I think I have some kind of illness-bug. I feel sick and there is considerable pain in my stomach. I hope this goes some way towards explaining why I am rambling incoherently about terrible television shows and bouncy public transport. I am worried that it is foot and mouth disease, contracted in Norfolk the other weekend when that big bull licked me on the leg. Does anyone know the symptoms? In a minute I shall go and scare myself senseless on the NHS website.

The music on Sunday went brilliantly. Within about an hour the stuff we were doing felt better than it has done after spending months in studios. The reggae version of one song sounds ace, and I have lots to be getting on with before we next meet. We're creating tracks but also live versions, so that I can perform my own stuff properly very soon.

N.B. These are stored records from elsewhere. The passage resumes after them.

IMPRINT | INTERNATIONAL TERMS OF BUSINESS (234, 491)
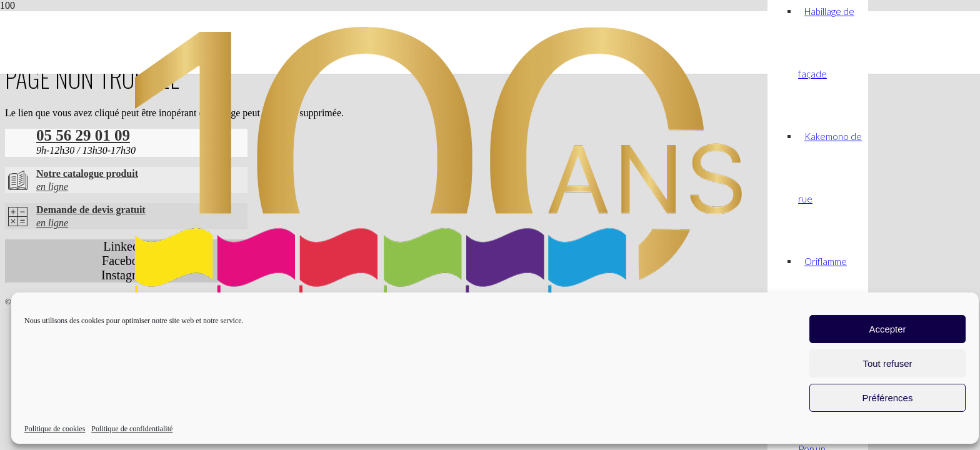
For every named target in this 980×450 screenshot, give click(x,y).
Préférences (888, 398)
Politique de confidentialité (132, 429)
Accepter (887, 329)
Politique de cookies (54, 429)
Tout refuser (887, 363)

Also I was wondering whether anyone could help me. I have been setting myself writing/music tasks everyday to practice being more prolific and also escape the belief that every single thing I record must be perfect. I would quite like to be able to post the results up here so I give myself some kind of goal and also to track my progress. I probably wouldn't post every single one, but if I posted my experiments a few times a week I think it would be a good incentive for me, and also I could perhaps get some feedback. It's ever so lonely being creative on my own. In Charmed at least there are three of them.

Does anybody have any ideas as to how I can do that? If you do please comment or email me, I would really super-appreciate it.

I am off now to wonder whether I have a stomach bug or whether in fact I am just being punished by God for kicking all those kittens, but not before I have spent a little bit of time moaning to myself about my certain and imminent death.